[[ EXTRACTED ENTRIES, beginning ]]
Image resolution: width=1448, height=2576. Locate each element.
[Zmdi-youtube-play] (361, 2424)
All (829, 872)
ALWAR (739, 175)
[[ EXTRACTED ENTRIES, end ]]
[[ EXTRACTED ENTRIES, beginning ]]
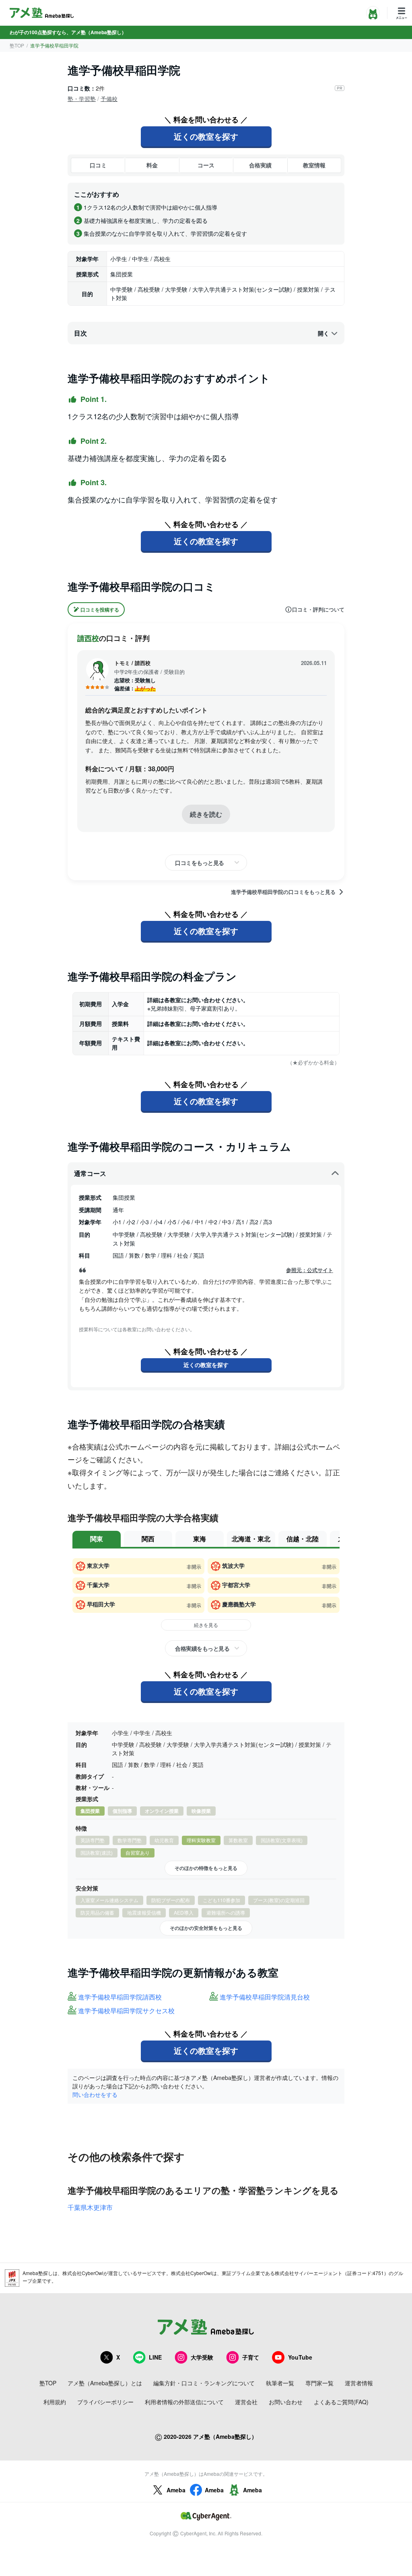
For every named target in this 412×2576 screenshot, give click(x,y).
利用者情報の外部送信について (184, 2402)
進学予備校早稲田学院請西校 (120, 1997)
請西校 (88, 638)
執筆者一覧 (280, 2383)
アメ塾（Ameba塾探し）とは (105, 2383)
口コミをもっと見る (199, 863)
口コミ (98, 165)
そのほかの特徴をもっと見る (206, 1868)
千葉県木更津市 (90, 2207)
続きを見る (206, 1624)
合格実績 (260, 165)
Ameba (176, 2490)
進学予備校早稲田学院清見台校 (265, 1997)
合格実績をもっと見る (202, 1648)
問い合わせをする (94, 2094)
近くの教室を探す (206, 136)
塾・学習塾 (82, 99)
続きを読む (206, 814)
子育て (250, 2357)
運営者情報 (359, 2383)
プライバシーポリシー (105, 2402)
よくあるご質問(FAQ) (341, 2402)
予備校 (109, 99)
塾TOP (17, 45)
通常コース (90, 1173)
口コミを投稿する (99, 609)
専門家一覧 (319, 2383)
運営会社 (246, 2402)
[[ EXTRACTED ENTRIES, end ]]
[[ EXTRACTED ENTRIES, beginning ]]
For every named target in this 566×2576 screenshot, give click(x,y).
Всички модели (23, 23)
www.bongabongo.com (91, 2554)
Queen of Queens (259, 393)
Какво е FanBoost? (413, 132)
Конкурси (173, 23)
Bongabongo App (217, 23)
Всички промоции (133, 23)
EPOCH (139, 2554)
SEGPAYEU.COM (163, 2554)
[[ EXTRACTED ENTRIES, end ]]
Starting at the line that has "口コミ (98, 165)" in the records above, restate word for word every line until the one that has "運営会社 (246, 2402)", and include that one as well.

口コミ (98, 165)
そのほかの特徴をもっと見る (206, 1868)
千葉県木更津市 (90, 2207)
続きを見る (206, 1624)
合格実績 (260, 165)
Ameba (176, 2490)
進学予備校早稲田学院清見台校 (265, 1997)
合格実績をもっと見る (202, 1648)
問い合わせをする (94, 2094)
近くの教室を探す (206, 136)
塾・学習塾 (82, 99)
続きを読む (206, 814)
子育て (250, 2357)
運営者情報 (359, 2383)
プライバシーポリシー (105, 2402)
よくあるご質問(FAQ) (341, 2402)
予備校 (109, 99)
塾TOP (17, 45)
通常コース (90, 1173)
口コミを投稿する (99, 609)
専門家一覧 (319, 2383)
運営会社 (246, 2402)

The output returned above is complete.